Lawyers, however, don’t do that. They file lawsuits when they’re in anguish, because well, that’s what lawyers do. And that’s what lawyers are doing towards HP. At least two law firms – Briscoe Law Firm and Powers Taylor LLP and Robbins Geller Rudman & Dowd LLP – have filed class action lawsuits against the Palo Alto-based tech giant, alleging that the company violated SEC disclosure rules by producing misleading statements about HP’s potential for revenue, marketshare, and product intros as related to webOS. From the Briscoe Law filing:

“It has been alleged that during the Class Period, HP and certain of its officers and directors made materially false and misleading statements or failed to disclose material information related to the company's business and operations in violation of the Securities Exchange Act of 1934. Specifically, it is claimed that HP and the other defendants misrepresented and/or failed to disclose the following adverse facts: (a) HP's business model was not working because the company was unable to leverage its extensive portfolio and scale of products and services in a strategically beneficial manner; (b) webOS, the TouchPad and the PC business were not central to HP's business model and webOS would not be integrated across Hewlett-Packard's entire product line; (c) the TouchPad hardware was inefficient, limiting the degree of effectiveness of the webOS operating system; and (d) based on the foregoing, defendants lacked a reasonable basis for their positive statements about HP's turnaround, revenue growth rates, market share, new product introductions, diluted EPS, and the company's ability to deliver upon its long-term growth model. As a result of these alleged false statements, HP's stock traded at artificially inflated prices during the Class Period, reaching a high of $48.99 per share on February 16, 2011.”

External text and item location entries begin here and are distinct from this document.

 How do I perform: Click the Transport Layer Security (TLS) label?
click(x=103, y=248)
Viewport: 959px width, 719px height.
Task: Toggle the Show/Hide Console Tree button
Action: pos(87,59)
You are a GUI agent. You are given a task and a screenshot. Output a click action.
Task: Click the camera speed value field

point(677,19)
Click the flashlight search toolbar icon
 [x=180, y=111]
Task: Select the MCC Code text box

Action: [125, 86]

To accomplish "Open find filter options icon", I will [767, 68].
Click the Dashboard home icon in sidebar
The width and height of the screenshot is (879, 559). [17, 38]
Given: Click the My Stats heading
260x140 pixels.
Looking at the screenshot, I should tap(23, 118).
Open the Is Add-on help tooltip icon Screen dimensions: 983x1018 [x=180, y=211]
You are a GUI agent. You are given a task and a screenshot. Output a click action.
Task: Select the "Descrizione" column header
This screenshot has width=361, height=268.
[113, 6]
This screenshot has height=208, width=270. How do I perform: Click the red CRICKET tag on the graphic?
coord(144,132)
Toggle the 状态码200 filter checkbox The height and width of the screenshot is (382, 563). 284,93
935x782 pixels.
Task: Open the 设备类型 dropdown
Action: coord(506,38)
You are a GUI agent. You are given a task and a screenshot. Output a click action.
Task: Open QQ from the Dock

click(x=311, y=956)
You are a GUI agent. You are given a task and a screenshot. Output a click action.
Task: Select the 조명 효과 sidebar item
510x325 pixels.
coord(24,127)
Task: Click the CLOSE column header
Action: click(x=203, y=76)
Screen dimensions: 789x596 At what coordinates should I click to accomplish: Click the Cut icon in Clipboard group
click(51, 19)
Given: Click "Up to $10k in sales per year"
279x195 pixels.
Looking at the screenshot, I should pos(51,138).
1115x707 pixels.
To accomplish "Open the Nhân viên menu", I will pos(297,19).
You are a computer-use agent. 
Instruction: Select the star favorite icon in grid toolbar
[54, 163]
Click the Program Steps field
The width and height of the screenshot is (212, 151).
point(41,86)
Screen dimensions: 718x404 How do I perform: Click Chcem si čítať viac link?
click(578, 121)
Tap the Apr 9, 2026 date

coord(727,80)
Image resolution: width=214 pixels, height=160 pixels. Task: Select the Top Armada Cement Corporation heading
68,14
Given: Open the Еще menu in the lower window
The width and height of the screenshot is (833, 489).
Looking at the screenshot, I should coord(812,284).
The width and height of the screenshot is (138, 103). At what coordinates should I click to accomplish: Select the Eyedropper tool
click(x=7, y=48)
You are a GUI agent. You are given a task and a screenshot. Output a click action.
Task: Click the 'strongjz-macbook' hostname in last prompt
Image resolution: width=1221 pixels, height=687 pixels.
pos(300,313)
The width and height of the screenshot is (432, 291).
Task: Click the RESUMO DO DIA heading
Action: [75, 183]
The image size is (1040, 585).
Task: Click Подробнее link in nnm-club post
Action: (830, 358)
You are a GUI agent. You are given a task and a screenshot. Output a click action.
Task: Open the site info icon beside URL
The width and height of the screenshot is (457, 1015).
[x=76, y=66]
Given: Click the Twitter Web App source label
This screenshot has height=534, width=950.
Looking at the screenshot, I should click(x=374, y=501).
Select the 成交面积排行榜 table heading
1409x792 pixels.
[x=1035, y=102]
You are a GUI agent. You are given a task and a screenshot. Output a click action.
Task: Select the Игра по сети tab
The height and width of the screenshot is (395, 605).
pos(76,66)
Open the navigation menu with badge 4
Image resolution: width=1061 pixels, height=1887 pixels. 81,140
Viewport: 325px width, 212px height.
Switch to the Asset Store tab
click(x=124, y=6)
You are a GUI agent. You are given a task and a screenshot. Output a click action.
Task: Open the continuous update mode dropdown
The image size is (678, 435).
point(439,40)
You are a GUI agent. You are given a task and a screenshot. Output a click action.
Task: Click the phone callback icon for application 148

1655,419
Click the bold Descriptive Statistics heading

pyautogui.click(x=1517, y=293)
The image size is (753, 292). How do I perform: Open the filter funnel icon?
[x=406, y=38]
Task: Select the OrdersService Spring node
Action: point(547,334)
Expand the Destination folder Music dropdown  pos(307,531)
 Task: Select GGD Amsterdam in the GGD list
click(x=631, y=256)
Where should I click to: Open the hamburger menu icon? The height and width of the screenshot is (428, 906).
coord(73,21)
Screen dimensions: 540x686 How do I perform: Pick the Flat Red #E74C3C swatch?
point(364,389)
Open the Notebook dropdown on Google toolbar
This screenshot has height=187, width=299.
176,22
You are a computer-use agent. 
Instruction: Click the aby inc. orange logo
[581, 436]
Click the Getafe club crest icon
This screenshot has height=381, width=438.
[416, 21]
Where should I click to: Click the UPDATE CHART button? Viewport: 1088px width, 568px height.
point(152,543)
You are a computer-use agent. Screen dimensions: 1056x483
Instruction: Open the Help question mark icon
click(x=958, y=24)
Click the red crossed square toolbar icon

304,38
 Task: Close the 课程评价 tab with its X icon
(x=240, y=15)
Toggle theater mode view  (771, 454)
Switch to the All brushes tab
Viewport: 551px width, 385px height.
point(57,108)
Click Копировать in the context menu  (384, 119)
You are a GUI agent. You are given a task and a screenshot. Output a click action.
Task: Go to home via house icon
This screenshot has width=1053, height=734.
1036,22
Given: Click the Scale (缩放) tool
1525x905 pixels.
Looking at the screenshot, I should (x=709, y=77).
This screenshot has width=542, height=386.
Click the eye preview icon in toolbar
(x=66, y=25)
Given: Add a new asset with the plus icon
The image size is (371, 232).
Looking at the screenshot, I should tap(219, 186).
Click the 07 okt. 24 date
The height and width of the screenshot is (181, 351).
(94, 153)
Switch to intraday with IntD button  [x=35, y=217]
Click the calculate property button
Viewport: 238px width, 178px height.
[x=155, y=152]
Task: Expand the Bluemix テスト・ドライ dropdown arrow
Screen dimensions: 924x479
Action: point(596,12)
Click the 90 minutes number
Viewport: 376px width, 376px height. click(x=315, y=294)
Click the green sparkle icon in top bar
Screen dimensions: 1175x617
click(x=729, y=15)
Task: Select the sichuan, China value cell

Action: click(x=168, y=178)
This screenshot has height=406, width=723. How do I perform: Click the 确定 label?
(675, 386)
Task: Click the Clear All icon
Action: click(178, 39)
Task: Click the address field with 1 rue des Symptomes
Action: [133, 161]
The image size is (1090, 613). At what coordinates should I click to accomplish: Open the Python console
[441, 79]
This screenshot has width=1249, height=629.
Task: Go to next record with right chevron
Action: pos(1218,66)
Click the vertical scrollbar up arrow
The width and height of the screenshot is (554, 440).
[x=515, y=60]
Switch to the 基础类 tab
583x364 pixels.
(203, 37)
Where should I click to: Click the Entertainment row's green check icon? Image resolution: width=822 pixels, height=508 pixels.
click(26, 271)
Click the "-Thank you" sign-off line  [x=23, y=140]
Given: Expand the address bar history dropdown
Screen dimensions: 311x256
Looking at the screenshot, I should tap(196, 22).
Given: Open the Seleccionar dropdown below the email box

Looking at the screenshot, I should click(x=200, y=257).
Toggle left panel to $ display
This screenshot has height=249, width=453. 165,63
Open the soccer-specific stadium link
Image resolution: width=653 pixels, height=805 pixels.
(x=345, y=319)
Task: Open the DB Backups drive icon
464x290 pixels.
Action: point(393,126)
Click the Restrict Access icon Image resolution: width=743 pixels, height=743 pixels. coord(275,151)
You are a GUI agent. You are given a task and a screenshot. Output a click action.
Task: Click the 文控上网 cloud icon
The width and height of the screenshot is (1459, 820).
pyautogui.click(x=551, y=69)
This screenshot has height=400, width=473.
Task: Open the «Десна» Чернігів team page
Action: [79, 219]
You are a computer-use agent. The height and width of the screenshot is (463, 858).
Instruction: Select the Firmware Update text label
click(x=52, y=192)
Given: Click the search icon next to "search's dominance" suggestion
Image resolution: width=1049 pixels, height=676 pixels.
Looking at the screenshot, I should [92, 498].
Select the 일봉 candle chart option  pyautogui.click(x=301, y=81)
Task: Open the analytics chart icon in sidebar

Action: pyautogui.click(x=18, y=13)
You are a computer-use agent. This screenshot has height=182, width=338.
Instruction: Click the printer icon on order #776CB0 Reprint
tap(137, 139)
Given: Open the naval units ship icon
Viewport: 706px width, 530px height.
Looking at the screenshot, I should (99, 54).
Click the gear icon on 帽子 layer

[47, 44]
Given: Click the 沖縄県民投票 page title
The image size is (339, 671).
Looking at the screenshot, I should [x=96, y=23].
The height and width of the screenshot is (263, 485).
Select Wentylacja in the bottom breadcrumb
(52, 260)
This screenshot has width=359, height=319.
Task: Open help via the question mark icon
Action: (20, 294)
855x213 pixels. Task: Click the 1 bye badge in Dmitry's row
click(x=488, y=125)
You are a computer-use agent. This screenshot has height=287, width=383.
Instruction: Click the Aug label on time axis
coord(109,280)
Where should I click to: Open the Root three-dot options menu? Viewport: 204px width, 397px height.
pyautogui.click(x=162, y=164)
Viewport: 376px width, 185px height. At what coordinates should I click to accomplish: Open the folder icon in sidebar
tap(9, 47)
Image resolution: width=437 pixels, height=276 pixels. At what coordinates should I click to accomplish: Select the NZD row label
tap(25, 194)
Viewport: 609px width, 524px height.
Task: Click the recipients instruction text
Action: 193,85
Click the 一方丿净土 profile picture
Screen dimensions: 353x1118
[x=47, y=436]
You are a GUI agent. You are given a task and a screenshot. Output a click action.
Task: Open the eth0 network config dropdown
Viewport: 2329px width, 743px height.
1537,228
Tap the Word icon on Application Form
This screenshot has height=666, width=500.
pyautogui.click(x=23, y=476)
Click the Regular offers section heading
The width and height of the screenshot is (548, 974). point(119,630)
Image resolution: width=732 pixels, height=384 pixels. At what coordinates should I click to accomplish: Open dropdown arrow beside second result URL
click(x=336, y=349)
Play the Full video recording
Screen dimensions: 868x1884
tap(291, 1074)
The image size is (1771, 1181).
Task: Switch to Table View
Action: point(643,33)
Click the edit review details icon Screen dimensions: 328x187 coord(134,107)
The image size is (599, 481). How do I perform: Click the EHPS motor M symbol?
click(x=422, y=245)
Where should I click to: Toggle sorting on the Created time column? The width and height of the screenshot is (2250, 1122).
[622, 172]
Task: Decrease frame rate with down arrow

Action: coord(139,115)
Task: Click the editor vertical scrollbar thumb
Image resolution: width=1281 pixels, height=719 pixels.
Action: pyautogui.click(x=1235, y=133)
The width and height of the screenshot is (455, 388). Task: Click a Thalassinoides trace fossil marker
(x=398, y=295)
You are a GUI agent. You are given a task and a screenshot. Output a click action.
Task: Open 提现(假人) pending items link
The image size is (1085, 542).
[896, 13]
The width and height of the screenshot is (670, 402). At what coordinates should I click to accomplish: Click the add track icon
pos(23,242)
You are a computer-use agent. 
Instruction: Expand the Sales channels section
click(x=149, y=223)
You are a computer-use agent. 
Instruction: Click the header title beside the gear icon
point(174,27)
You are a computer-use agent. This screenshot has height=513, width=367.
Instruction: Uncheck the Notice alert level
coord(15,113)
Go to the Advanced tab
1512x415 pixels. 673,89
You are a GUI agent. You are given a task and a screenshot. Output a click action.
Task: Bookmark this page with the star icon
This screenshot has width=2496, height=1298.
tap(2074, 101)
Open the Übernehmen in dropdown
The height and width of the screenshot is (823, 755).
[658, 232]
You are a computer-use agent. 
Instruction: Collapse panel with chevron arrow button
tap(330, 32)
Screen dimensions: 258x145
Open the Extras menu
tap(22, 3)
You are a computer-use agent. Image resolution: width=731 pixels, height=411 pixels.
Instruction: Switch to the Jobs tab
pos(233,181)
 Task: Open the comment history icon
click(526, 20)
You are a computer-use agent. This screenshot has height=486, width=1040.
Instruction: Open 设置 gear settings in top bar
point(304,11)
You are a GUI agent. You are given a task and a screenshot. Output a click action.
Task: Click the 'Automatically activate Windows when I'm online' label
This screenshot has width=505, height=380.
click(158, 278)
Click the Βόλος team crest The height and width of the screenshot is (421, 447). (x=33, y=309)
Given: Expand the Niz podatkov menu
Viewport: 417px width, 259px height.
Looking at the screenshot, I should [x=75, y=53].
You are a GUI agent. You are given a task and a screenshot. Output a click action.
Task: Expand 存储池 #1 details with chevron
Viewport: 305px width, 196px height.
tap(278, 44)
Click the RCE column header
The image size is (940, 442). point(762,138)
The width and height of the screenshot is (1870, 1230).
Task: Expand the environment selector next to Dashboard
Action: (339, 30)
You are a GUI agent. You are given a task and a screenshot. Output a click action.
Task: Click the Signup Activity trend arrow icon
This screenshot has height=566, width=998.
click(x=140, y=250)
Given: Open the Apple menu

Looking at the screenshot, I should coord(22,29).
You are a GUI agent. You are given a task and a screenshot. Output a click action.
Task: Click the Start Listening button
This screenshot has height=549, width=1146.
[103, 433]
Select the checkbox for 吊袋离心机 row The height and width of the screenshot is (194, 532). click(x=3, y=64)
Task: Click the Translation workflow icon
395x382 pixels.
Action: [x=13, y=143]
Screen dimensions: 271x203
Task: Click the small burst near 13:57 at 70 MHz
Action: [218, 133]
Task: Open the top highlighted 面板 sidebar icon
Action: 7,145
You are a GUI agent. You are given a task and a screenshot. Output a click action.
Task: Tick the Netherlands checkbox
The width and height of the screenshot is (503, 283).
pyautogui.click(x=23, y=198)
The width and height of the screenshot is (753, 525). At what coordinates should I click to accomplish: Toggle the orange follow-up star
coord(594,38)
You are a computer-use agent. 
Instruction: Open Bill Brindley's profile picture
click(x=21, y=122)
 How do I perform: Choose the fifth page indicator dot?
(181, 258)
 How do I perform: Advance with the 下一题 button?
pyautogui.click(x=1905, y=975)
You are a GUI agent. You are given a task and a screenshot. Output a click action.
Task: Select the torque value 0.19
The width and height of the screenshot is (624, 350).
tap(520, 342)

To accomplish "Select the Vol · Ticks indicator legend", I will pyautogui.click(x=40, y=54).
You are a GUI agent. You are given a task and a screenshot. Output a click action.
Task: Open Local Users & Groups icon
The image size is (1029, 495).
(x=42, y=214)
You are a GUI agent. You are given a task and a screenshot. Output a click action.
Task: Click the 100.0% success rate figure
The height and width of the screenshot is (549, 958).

As with all class action lawsuits, there’s a great potential reward for the litigator, and should there be a payout or settlement, the amount that makes it to the aggrieved parties (in this case the HP shareholders) would likely be a pittance compared to how much they’ve lost due to HP’s actions. We’re not lawyers here (okay, Jonathan is), so we can’t really judge there’s much of a case here, especially without hearing HP’s side and seeing the relevant documentation. Either way, we’re surprised it took this long to see the suits come to fruition.